There are many situations in which an application must deal with what we call “blind updates,” which occur when an application receives a set of data to be updated in the database, but doesn’t know which of the elements included in the set of data are actually true updates. To be specific, a record can be received as input to the application, but most of the data in the record is already recorded in the database. In some situations, the difference between fresh and stale elements can be extreme (such as a status code change from “order entered” to “order filled”). While DB2 does a good job of detecting when columns are actually changing, it may still be prudent to reduce the number of update statements sent to the database, especially for high-volume applications. It takes CPU and I/O to run these statements, and if we can avoid them for performance reasons, we should.

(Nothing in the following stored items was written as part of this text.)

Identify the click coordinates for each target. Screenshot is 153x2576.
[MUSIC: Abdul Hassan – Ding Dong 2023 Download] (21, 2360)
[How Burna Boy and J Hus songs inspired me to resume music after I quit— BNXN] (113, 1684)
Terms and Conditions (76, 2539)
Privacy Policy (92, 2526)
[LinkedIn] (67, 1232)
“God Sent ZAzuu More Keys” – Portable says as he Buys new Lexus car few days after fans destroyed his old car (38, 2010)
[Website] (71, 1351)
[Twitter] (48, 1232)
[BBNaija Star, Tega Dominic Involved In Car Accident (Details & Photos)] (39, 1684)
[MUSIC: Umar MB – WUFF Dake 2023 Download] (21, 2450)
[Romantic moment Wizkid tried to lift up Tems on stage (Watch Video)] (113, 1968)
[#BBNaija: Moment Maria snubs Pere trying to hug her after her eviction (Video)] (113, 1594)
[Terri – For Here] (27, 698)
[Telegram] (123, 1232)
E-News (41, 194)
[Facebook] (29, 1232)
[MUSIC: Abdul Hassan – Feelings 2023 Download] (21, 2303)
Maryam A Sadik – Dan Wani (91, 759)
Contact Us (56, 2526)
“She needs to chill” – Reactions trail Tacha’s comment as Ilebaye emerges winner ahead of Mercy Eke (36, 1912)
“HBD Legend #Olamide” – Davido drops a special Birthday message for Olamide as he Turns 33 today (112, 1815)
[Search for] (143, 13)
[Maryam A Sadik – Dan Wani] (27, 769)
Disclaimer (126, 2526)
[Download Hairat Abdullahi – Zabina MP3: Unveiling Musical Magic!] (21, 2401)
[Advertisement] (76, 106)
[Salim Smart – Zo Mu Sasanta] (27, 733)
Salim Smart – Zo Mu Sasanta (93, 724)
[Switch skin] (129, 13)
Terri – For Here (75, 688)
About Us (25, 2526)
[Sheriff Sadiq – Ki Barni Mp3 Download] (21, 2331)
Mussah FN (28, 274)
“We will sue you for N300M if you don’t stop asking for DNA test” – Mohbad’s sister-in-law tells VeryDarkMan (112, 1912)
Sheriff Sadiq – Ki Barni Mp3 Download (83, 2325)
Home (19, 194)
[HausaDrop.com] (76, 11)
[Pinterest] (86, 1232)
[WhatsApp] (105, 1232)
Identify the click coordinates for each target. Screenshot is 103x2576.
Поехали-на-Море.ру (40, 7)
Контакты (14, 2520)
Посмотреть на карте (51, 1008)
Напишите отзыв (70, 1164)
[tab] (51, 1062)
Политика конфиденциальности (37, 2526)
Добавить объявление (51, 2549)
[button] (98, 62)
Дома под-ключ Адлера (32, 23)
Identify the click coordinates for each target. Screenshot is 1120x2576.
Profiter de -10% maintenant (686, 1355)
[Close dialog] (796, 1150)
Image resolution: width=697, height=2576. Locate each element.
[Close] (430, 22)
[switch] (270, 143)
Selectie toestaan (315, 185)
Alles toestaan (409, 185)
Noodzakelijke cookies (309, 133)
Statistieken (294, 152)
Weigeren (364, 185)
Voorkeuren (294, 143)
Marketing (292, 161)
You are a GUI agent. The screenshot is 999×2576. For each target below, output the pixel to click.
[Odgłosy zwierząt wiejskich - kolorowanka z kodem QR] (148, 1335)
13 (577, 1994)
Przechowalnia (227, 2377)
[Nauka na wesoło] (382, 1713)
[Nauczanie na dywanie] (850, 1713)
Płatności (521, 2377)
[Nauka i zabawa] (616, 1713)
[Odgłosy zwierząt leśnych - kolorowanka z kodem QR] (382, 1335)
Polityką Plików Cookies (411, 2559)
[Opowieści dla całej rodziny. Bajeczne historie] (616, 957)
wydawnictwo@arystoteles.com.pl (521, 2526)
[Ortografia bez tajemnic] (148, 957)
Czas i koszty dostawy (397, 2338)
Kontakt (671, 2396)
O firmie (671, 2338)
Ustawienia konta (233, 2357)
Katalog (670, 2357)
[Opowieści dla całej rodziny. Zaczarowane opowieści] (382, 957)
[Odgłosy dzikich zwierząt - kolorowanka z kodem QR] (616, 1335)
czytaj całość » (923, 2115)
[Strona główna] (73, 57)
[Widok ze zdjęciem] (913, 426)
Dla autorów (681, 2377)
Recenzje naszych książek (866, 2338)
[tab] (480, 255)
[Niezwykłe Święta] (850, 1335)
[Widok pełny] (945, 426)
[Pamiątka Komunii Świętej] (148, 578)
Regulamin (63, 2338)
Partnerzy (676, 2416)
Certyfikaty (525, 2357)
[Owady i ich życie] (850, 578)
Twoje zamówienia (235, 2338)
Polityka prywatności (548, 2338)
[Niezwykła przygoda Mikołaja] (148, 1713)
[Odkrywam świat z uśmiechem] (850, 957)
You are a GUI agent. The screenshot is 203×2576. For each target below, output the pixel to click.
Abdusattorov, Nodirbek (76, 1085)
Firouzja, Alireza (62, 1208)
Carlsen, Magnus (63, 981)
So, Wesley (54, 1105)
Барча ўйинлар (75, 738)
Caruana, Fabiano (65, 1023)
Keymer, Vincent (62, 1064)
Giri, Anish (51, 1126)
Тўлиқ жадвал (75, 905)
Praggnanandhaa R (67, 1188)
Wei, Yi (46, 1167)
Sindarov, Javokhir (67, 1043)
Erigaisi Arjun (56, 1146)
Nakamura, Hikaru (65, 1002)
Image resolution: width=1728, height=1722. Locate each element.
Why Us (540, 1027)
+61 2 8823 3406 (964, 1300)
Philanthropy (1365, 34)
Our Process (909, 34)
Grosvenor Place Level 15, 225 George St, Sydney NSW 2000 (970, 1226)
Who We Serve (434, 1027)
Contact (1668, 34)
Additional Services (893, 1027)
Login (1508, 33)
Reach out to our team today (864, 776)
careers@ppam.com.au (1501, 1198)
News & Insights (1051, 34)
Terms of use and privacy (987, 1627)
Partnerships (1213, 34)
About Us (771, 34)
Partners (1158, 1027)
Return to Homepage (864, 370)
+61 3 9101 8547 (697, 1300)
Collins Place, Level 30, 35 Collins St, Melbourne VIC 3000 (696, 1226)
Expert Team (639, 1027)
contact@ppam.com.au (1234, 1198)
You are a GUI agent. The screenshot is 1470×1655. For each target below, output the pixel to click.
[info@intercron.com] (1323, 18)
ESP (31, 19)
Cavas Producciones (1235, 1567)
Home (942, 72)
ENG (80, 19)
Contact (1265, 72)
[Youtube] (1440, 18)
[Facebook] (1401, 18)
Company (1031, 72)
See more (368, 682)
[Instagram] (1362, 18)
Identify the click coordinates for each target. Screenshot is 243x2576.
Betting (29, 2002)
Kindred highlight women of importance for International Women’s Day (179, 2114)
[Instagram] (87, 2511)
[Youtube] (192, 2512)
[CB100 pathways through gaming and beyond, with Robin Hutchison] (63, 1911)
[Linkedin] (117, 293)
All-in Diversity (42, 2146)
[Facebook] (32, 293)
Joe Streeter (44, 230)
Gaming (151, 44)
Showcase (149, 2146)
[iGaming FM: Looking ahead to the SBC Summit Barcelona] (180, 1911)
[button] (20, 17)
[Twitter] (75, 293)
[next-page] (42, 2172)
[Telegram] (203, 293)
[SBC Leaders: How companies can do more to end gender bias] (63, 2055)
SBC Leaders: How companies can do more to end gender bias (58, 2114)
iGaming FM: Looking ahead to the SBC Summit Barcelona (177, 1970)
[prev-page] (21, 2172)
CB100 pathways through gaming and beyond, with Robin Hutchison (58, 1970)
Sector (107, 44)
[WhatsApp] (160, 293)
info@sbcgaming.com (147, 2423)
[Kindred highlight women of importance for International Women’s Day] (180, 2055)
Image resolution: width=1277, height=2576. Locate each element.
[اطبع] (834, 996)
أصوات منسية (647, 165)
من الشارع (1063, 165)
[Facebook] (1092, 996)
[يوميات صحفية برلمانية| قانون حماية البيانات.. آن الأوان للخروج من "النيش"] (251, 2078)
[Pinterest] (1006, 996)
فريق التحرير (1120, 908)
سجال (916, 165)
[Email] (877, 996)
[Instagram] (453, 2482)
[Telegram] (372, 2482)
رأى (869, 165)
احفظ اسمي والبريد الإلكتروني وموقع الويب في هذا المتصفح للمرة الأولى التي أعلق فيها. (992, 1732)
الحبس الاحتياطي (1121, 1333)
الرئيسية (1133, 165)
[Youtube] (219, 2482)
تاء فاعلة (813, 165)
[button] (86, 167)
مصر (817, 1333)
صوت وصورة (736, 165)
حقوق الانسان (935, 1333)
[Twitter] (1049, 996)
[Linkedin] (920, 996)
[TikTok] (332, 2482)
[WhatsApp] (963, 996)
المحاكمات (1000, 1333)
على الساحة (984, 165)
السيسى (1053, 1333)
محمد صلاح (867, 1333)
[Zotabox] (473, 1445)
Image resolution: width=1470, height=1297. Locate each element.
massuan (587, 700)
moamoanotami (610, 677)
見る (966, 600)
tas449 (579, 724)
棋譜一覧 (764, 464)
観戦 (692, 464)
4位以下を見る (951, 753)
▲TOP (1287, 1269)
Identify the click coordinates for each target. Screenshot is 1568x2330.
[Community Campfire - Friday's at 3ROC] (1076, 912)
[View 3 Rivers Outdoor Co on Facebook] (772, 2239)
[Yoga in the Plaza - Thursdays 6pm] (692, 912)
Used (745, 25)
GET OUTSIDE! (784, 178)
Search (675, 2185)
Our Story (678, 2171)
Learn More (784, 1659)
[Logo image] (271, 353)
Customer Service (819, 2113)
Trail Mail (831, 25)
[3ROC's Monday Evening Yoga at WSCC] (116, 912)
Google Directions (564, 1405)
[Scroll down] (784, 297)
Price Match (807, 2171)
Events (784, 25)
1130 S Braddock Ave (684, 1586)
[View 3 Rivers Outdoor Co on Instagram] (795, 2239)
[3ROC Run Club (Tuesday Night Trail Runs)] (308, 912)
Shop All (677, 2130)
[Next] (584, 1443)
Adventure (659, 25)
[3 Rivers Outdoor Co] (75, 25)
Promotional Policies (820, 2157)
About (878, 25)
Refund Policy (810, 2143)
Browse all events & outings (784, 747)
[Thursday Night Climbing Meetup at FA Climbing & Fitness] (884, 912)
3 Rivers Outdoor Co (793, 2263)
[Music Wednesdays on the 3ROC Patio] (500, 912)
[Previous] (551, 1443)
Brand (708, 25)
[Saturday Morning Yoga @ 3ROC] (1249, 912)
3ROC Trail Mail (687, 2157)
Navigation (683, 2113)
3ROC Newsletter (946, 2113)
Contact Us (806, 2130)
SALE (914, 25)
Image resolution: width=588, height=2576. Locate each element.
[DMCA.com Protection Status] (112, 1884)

Being able to detect change in these situations can result in significant CPU and elapsed time savings, especially when the ratio between columns and rows that actually change is low compared to the columns and rows that don’t change. In one particular example, the application was to receive tens of millions of blind updates daily. The data was analyzed to determine which data always changed and which data rarely changed. It was determined that 80 percent of the time, only a handful of columns actually regularly changed values. The application was designed based on this concept to always blindly apply the column updates that were expected to change, and to use a change detection process to apply the changes to the other columns only when a change was detected.
In this case, we employed a Cyclical Redundancy Check (CRC) algorithm to quickly determine when any of the rarely updated columns were changed. The rarely changing columns were hashed via a CRC algorithm and compared to a stored CRC value on the database. This allowed the application to avoid updates to hundreds of columns that rarely changed unless a CRC detected at least one mismatch. This was significant for the millions of blind updates received daily, since applying only the regular changes cost 1.8ms elapsed and 500ms CPU, while updating all the columns cost 400ms elapsed and 25ms CPU. Figure 5 demonstrates this process.
In another situation, we used triggers to both replicate changes to data and to avoid blind updates for that replication. Here, the application requirement was to immediately audit changes to data. Audit tables were established for each base table in the application to record the before images of changed data when a change occurred. This process was accomplished using after update triggers that simply inserted the before image when an update occurred. This worked well except that the application performed blind updates. This resulted in many update statements that updated all columns, including the update timestamp column, when nothing for the given row updated actually changed.
Triggers will still replicate before images to the audit tables when no change occurs. These unwanted changes had to be avoided. This was accomplished with the addition of before update triggers. These triggers compared all the columns of the new row to the columns of the old row, with the exception of the key and update timestamp. If there were no actual changes to the data, an SQLSTATE was signaled back to the application and the update rejected. Figure 6 shows the before and after update triggers.
Inserts and Clustering
There’s another less talked about, but significantly important, advantage to minimizing change. If we can minimize changes to our tables, then we can minimize the table maintenance required. If we have tables that handle high volumes of inserts, we can minimize the impact of those inserts with an “insert at the end” strategy. If we construct our table with an ever ascending key, or by using the MEMBER CLUSTER option with FREEPAGE 0 and PCTFREE 0, we can guarantee new inserts will go to the end of our tablespace data sets. By focusing the inserts at the end of the tablespace, or tablespace partition, we can minimize the data that needs to be REORGed or backed up. Remember that REORGs and copies consume system resources. These costs are sometimes not estimated as application cost, but should be.
Figure 7 shows a tablespace design that accepts inserts at the end. This partitioned tablespace grows from the end, so only the most recent partition needs tablespace maintenance (REORGs and copies). This minimization of changes results in dramatically fewer REORGS and copies than the equivalent design clustered by a non-ascending key or by not using the MEMBER CLUSTER option.
Everything operating in DB2 costs CPU resources. By design, we often don’t have a clean way to minimize the amount of changes we make and the amount of maintenance we’ll have to perform because of those changes. In today’s environment, we must take the amount of change into account when we’re designing our tables because this is where it has to begin. It’s also impossible to achieve 24x7 availability if we don’t minimize changes and maintenance from the beginning. With some understanding of what’s going to be changing and how to minimize the impact of those changes, we can achieve higher throughput and availability.